Stated goal:
Render the lines from the one containing "Given: Expand the" through the one containing "Looking at the", inclusive, as a Markdown table with the columns Row and Line, skipping any blank lines.

Dataset content:
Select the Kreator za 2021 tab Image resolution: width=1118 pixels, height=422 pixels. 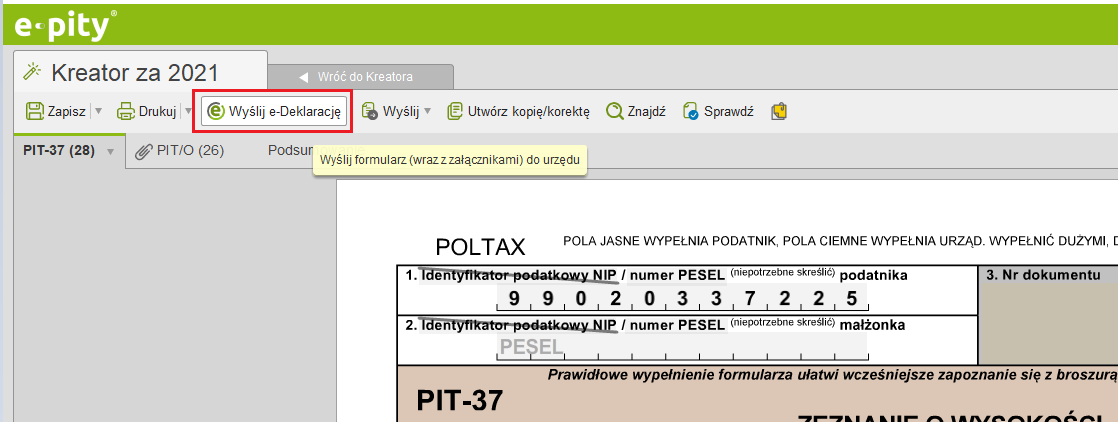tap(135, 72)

---

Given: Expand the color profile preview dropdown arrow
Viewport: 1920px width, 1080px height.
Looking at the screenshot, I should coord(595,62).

* * *

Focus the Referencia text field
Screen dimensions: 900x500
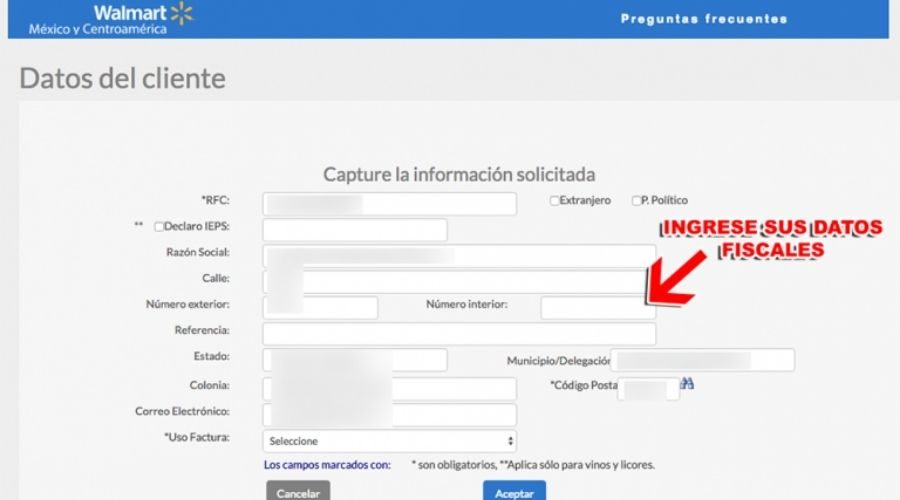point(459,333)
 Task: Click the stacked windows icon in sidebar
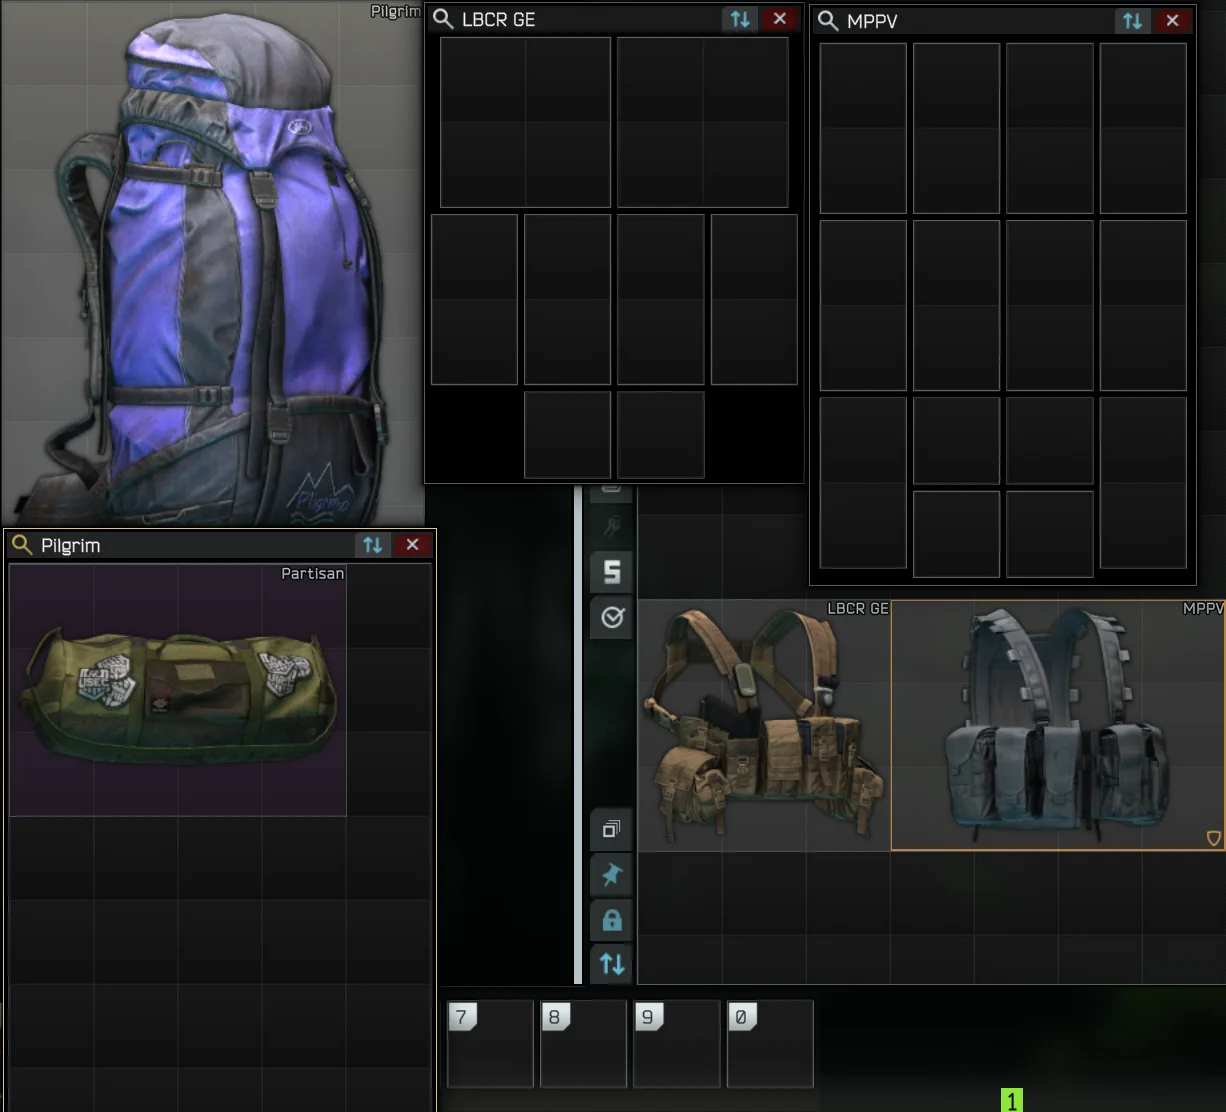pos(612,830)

The answer:
| Row | Line |
|---|---|
| 1 | Given: Expand the color profile preview dropdown arrow |
| 2 | Viewport: 1920px width, 1080px height. |
| 3 | Looking at the screenshot, I should coord(595,62). |